━━ PROVIDED ENTRIES ━━

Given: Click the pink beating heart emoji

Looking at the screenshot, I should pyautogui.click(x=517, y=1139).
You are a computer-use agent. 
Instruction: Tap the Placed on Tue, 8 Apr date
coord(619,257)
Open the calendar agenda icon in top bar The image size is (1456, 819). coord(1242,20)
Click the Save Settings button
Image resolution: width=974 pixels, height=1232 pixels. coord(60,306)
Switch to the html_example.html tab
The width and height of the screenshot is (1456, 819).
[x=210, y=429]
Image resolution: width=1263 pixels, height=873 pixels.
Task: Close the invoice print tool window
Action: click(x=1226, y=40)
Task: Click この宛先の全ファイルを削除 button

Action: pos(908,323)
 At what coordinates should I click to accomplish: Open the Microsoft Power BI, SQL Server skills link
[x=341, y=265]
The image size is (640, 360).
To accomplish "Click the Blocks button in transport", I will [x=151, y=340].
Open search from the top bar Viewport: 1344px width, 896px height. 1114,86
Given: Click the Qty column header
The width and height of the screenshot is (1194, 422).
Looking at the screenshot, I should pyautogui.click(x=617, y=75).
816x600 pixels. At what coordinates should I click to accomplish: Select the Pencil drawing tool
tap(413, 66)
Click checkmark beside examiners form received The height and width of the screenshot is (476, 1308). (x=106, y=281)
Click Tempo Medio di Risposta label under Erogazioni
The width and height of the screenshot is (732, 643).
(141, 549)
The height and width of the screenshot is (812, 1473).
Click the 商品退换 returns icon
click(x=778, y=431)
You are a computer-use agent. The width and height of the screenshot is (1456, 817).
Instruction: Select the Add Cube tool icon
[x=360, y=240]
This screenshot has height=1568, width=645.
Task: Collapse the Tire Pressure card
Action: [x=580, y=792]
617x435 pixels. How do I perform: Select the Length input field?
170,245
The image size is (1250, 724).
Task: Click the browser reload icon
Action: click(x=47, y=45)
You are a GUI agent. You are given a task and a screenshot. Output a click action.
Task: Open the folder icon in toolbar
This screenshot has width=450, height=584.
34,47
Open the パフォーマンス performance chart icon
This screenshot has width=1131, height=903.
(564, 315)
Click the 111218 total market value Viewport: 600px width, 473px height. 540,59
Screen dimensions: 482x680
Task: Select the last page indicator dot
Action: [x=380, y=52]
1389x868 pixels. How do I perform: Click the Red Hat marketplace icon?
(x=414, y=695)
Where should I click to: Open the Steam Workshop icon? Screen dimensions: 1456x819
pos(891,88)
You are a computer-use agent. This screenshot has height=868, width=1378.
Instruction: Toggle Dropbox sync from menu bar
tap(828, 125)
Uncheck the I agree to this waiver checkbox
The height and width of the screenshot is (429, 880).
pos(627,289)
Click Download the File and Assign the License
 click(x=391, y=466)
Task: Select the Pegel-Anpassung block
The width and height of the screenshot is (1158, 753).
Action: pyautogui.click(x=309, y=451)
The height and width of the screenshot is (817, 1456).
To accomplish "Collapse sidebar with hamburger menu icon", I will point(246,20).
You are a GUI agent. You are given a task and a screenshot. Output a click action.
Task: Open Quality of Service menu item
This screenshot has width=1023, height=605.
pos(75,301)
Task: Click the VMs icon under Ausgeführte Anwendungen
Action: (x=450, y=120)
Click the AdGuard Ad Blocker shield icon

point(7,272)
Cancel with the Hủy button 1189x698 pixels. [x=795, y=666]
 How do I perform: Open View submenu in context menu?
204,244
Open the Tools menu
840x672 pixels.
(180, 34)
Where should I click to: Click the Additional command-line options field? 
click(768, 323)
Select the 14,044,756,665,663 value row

━━━

_INSTRUCTIONS FOR THE TASK_: Please repeat the material above word for word, keeping every line unchanged.

_TASK OUTPUT_:
Given: Click the pink beating heart emoji

Looking at the screenshot, I should pyautogui.click(x=517, y=1139).
You are a computer-use agent. 
Instruction: Tap the Placed on Tue, 8 Apr date
coord(619,257)
Open the calendar agenda icon in top bar The image size is (1456, 819). coord(1242,20)
Click the Save Settings button
Image resolution: width=974 pixels, height=1232 pixels. coord(60,306)
Switch to the html_example.html tab
The width and height of the screenshot is (1456, 819).
[x=210, y=429]
Image resolution: width=1263 pixels, height=873 pixels.
Task: Close the invoice print tool window
Action: click(x=1226, y=40)
Task: Click この宛先の全ファイルを削除 button

Action: pos(908,323)
 At what coordinates should I click to accomplish: Open the Microsoft Power BI, SQL Server skills link
[x=341, y=265]
The image size is (640, 360).
To accomplish "Click the Blocks button in transport", I will [x=151, y=340].
Open search from the top bar Viewport: 1344px width, 896px height. 1114,86
Given: Click the Qty column header
The width and height of the screenshot is (1194, 422).
Looking at the screenshot, I should pyautogui.click(x=617, y=75).
816x600 pixels. At what coordinates should I click to accomplish: Select the Pencil drawing tool
tap(413, 66)
Click checkmark beside examiners form received The height and width of the screenshot is (476, 1308). (x=106, y=281)
Click Tempo Medio di Risposta label under Erogazioni
The width and height of the screenshot is (732, 643).
(141, 549)
The height and width of the screenshot is (812, 1473).
Click the 商品退换 returns icon
click(x=778, y=431)
You are a computer-use agent. The width and height of the screenshot is (1456, 817).
Instruction: Select the Add Cube tool icon
[x=360, y=240]
This screenshot has height=1568, width=645.
Task: Collapse the Tire Pressure card
Action: [x=580, y=792]
617x435 pixels. How do I perform: Select the Length input field?
170,245
The image size is (1250, 724).
Task: Click the browser reload icon
Action: click(x=47, y=45)
You are a GUI agent. You are given a task and a screenshot. Output a click action.
Task: Open the folder icon in toolbar
This screenshot has width=450, height=584.
34,47
Open the パフォーマンス performance chart icon
This screenshot has width=1131, height=903.
(564, 315)
Click the 111218 total market value Viewport: 600px width, 473px height. 540,59
Screen dimensions: 482x680
Task: Select the last page indicator dot
Action: [x=380, y=52]
1389x868 pixels. How do I perform: Click the Red Hat marketplace icon?
(x=414, y=695)
Where should I click to: Open the Steam Workshop icon? Screen dimensions: 1456x819
pos(891,88)
You are a computer-use agent. This screenshot has height=868, width=1378.
Instruction: Toggle Dropbox sync from menu bar
tap(828, 125)
Uncheck the I agree to this waiver checkbox
The height and width of the screenshot is (429, 880).
pos(627,289)
Click Download the File and Assign the License
 click(x=391, y=466)
Task: Select the Pegel-Anpassung block
The width and height of the screenshot is (1158, 753).
Action: pyautogui.click(x=309, y=451)
The height and width of the screenshot is (817, 1456).
To accomplish "Collapse sidebar with hamburger menu icon", I will point(246,20).
You are a GUI agent. You are given a task and a screenshot. Output a click action.
Task: Open Quality of Service menu item
This screenshot has width=1023, height=605.
pos(75,301)
Task: Click the VMs icon under Ausgeführte Anwendungen
Action: (x=450, y=120)
Click the AdGuard Ad Blocker shield icon

point(7,272)
Cancel with the Hủy button 1189x698 pixels. [x=795, y=666]
 How do I perform: Open View submenu in context menu?
204,244
Open the Tools menu
840x672 pixels.
(180, 34)
Where should I click to: Click the Additional command-line options field? 
click(768, 323)
Select the 14,044,756,665,663 value row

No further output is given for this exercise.